Reynolds nodded heavily and said nothing. He had known what Jansci was about to say, and knew with equal certainty that discussion was useless. He turned away, not knowing what to say, and even as he turned Julia broke loose from his arms and caught her father by the lapels of his coat.

‘What did you say, Jansci? What was that you said?’

‘Please, Julia. There is no other way, you know there is no other way. I have to stay.’

‘Oh, Jansci! Jansci!’ She was pulling at his lapels, shaking them in her anxiety. ‘You can’t stay, you mustn’t, not now, not after all that’s happened!’

‘More than ever after all that’s happened.’ He put his arms round her and pulled her close and said: ‘I have work to do, I have much work to do, and as yet I have hardly begun: if I stop now, the Count will never forgive me.’ He smoothed the blonde hair with his scarred and twisted hand. ‘Julia, Julia, how could I ever accept freedom for myself while I know there are hundreds of poor people who will never know freedom unless it comes through me — no one can help them as well as I, you know that. How can I buy for myself at the expense of others a happiness that would be no happiness at all?
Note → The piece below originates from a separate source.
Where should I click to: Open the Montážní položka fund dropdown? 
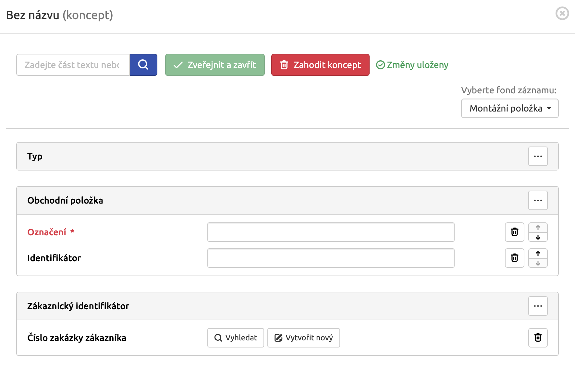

Can you expect me to sit at my ease somewhere in the west while the young men here are still being dragged off to the Black Sea Canal or dying old women being driven out to work in the beet fields, and the snow still on the ground? Do you indeed think so little of me, Julia?’

‘Jansci.’ Her face was buried in his coat, and her voice was muffled. ‘I can’t leave you, Jansci.’

‘You can and must. You were not known before, but you are known now and there is no place for you in Hungary. No harm will come to me, my dear — not while Sandor lives. And the Cossack, too, will look after me.’ In the starlit gloom the Cossack seemed to straighten and grow tall.